## Material for this task
_ _ _
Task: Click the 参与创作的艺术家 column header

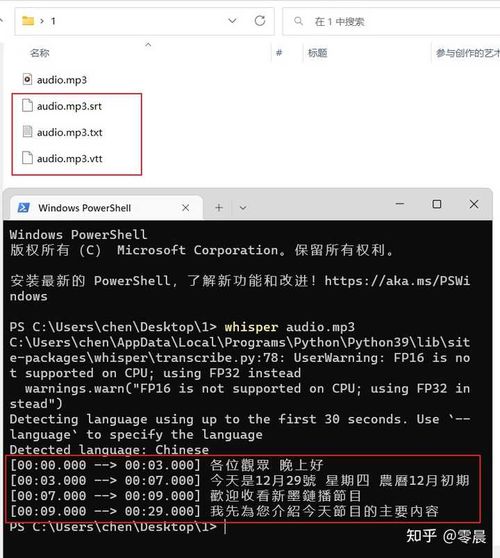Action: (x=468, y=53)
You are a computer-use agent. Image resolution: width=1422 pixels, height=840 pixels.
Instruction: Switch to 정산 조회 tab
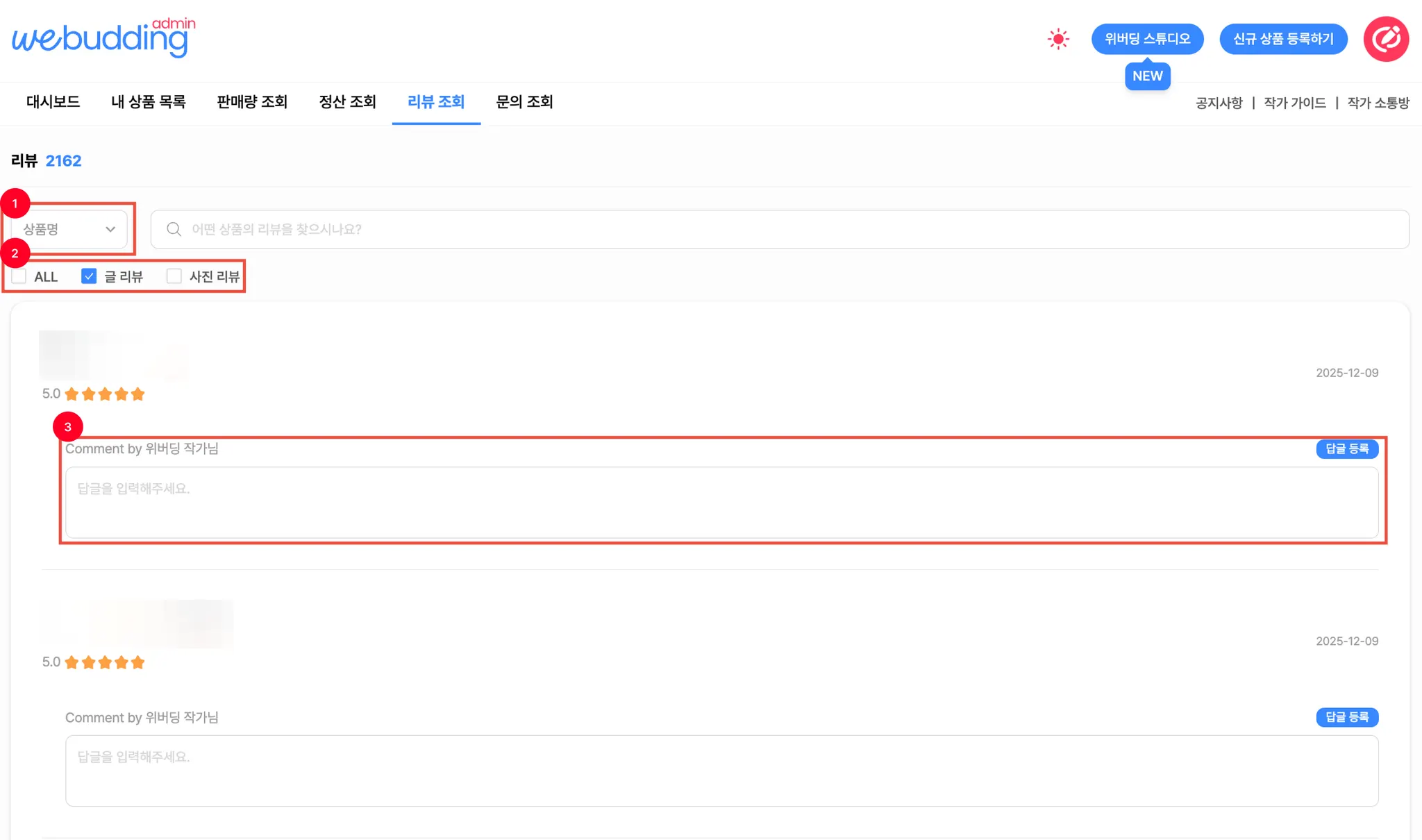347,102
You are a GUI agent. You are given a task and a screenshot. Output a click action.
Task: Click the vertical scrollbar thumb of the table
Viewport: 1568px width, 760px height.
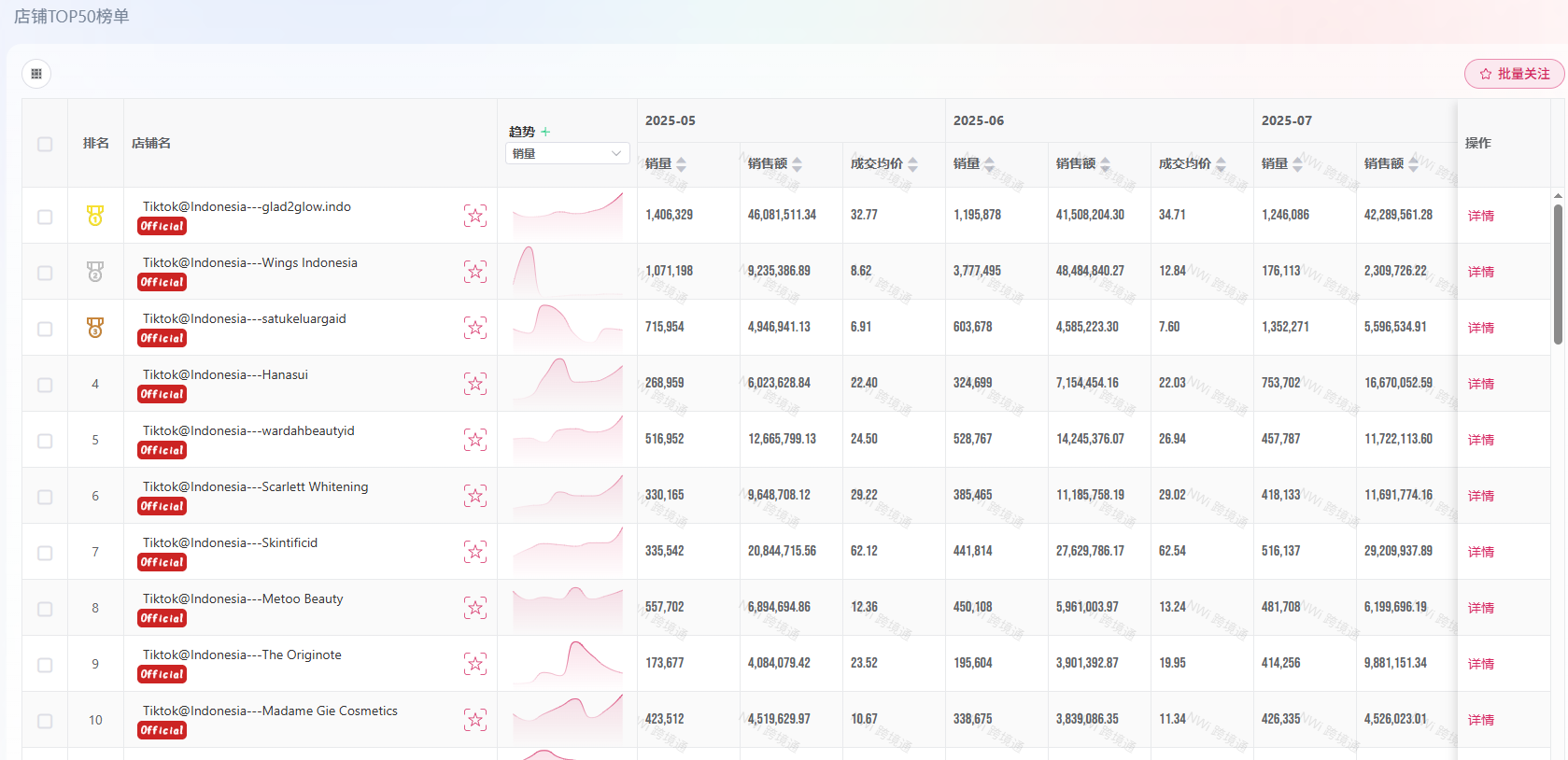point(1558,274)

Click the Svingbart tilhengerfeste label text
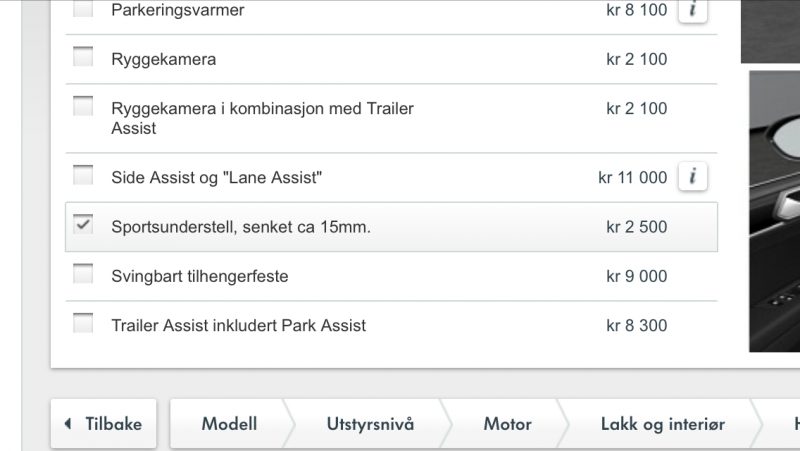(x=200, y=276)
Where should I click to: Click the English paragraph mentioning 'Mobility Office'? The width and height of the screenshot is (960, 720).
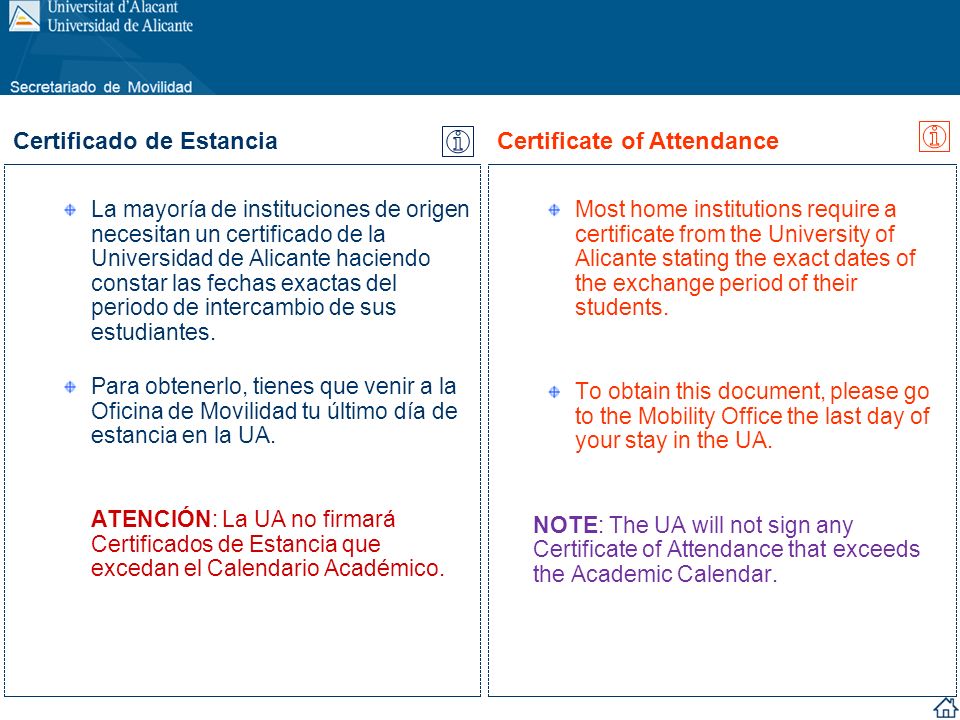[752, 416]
_ _ _
Rewrite every line of the records above as a JSON list of strings, one string per line, skipping blank lines and omitting the pictures.

## Exercise response
[
  "Task: Click the 参与创作的艺术家 column header",
  "Action: (x=468, y=53)",
  "You are a computer-use agent. Image resolution: width=1422 pixels, height=840 pixels.",
  "Instruction: Switch to 정산 조회 tab",
  "347,102",
  "You are a GUI agent. You are given a task and a screenshot. Output a click action.",
  "Task: Click the vertical scrollbar thumb of the table",
  "Viewport: 1568px width, 760px height.",
  "point(1558,274)",
  "Click the Svingbart tilhengerfeste label text",
  "(x=200, y=276)",
  "Where should I click to: Click the English paragraph mentioning 'Mobility Office'? The width and height of the screenshot is (960, 720).",
  "[752, 416]"
]